Bedrijfsmatige teelt
Anders dan de officier van justitie heeft voorgesteld, acht de rechtbank de beroeps- of bedrijfsmatige teelt voor wat betreft de individuele kwekerijen niet wettig en overtuigend bewezen. Hiervoor is namelijk onvoldoende bekend hoeveel oogsten per jaar werden gegenereerd, terwijl daarnaast onvoldoende is gebleken van uitgebreide technische hulpmiddelen om de planten te laten groeien. Alleen de grote hoeveelheid planten is hiertoe onvoldoende.
Feit 7 (11A Opiumwet)
De rechtbank is van oordeel dat de verdachte leider was van een organisatie die er op was gericht om hennepkwekerijen te exploiteren. Leden van deze organisatie zochten huurpanden en zorgden ervoor dat deze huurpanden op naam van leden van de organisatie of derden kwamen te staan. In deze huurpanden werden hennepkwekerijen ingericht. Zo werden er ruimtes afgetimmerd en ventilatoren en lampen opgehangen. Het buiten de elektriciteitsmeter om aansluiten van kabels, zodat de sterke lampen konden worden bediend zonder dat het zou opvallen of dat ervoor zou moeten worden betaald, werd verzorgd door steeds hetzelfde lid.
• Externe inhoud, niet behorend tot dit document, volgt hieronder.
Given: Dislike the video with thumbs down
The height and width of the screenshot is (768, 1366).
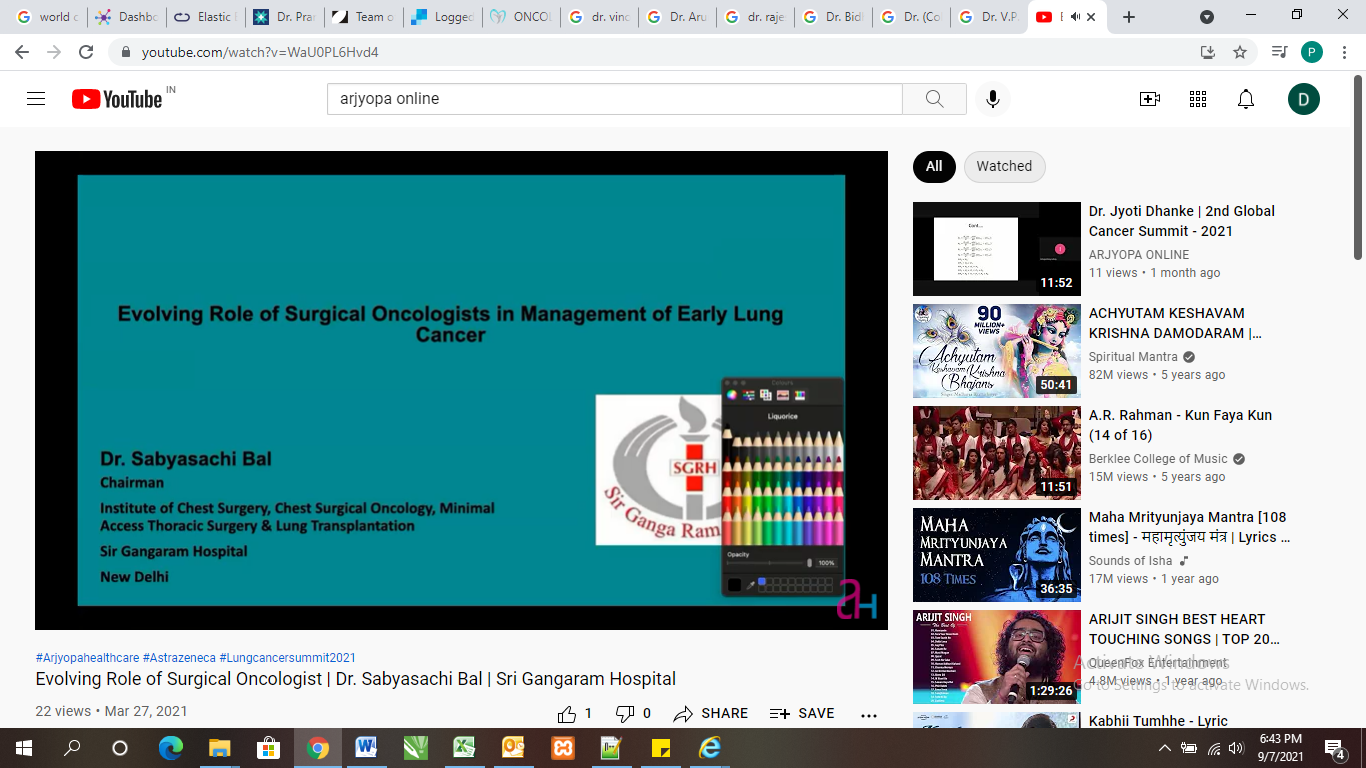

Andere leden zorgden er in wisselende samenstellingen voor dat de hennepplanten werden gevoed, getopt en geoogst. Gelet op de hoeveelheid kwekerijen acht de rechtbank bewezen dat sprake is van bedrijfsmatige teelt door de organisatie, aangezien hieruit de vereiste duurzaamheid en stelselmatigheid blijkt.
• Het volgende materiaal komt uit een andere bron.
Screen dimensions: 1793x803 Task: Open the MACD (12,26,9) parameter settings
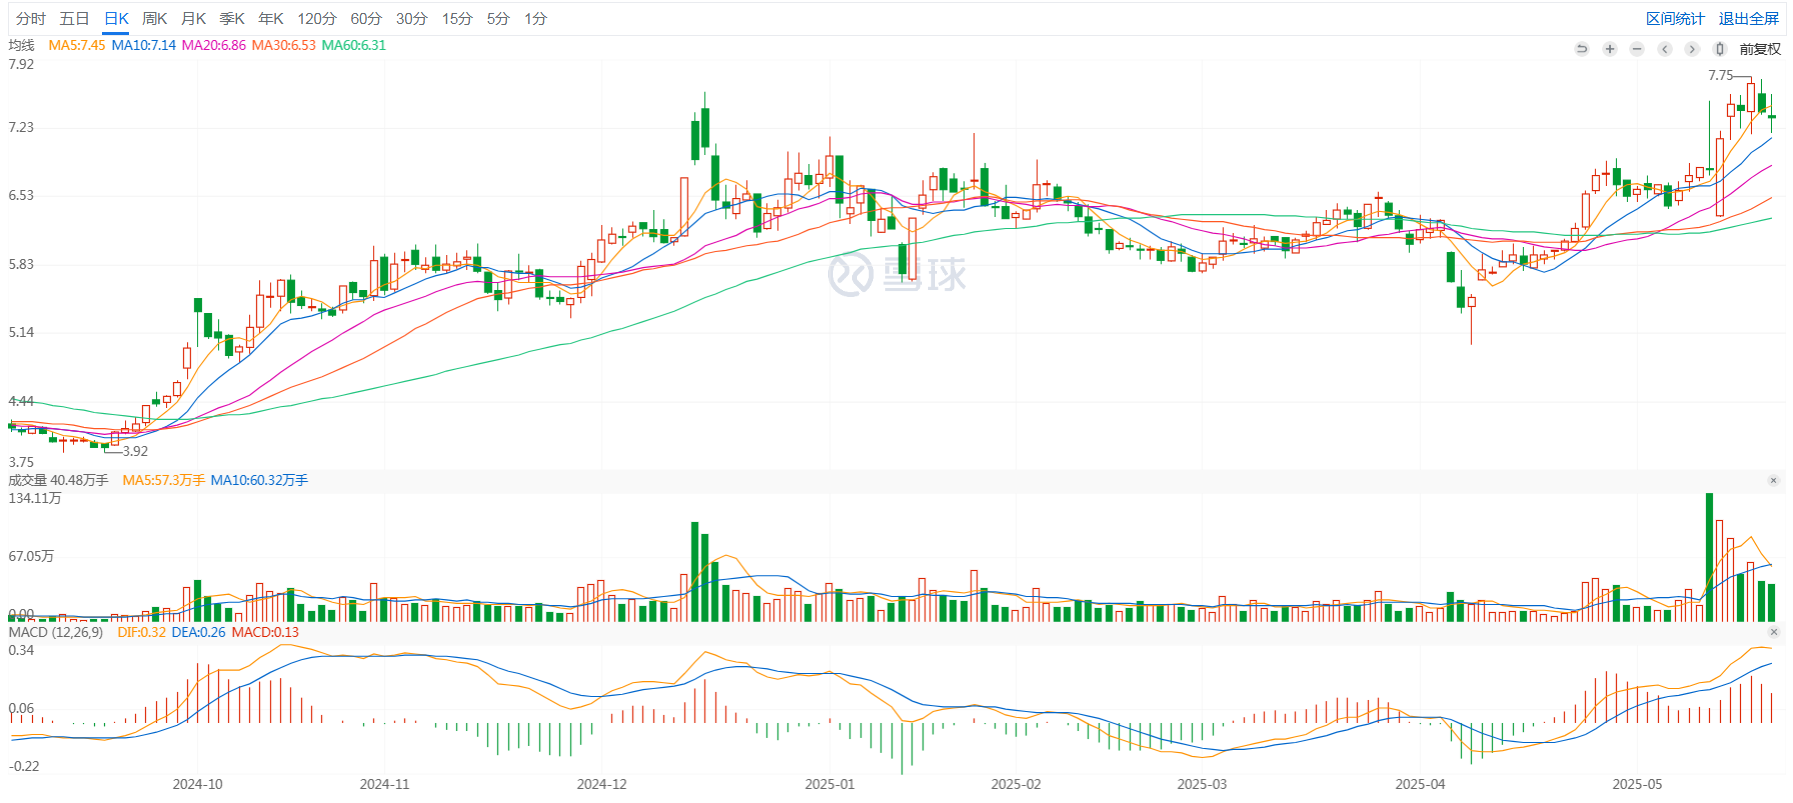(55, 632)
De verdachte had binnen deze organisatie een leidende rol. Op zijn verzoek werden geschikte panden gezocht. Op zijn verzoek werden panden op naam van anderen gezet. Hij gaf aan anderen opdracht om spullen aan te schaffen ten behoeve van de kwekerijen, om hennepplanten te verzorgen, om panden te controleren of de huur te betalen. Hij zorgde ervoor dat hij buiten schot bleef, hij had geen panden op zijn naam en hij liet zich niet zien bij verhuurders. Hij liet anderen deze taken vervullen. Hij bracht die anderen vaak wel naar de plaats van bestemming, naar het inzicht van de rechtbank om te controleren of de anderen hun taken wel goed uitvoerden. Daarnaast zette hij leden onder druk om niet over hem te verklaren. Toen de kwekerij aan de [straatnaam 3] werd opgerold door de politie, heeft hij degene op wiens naam dat pand stond, onder druk gezet om aan hem en/of zijn broer een groot geldbedrag te betalen. Kenmerkend is ook dat een lid hem beschreef als “De Hoofdchef”.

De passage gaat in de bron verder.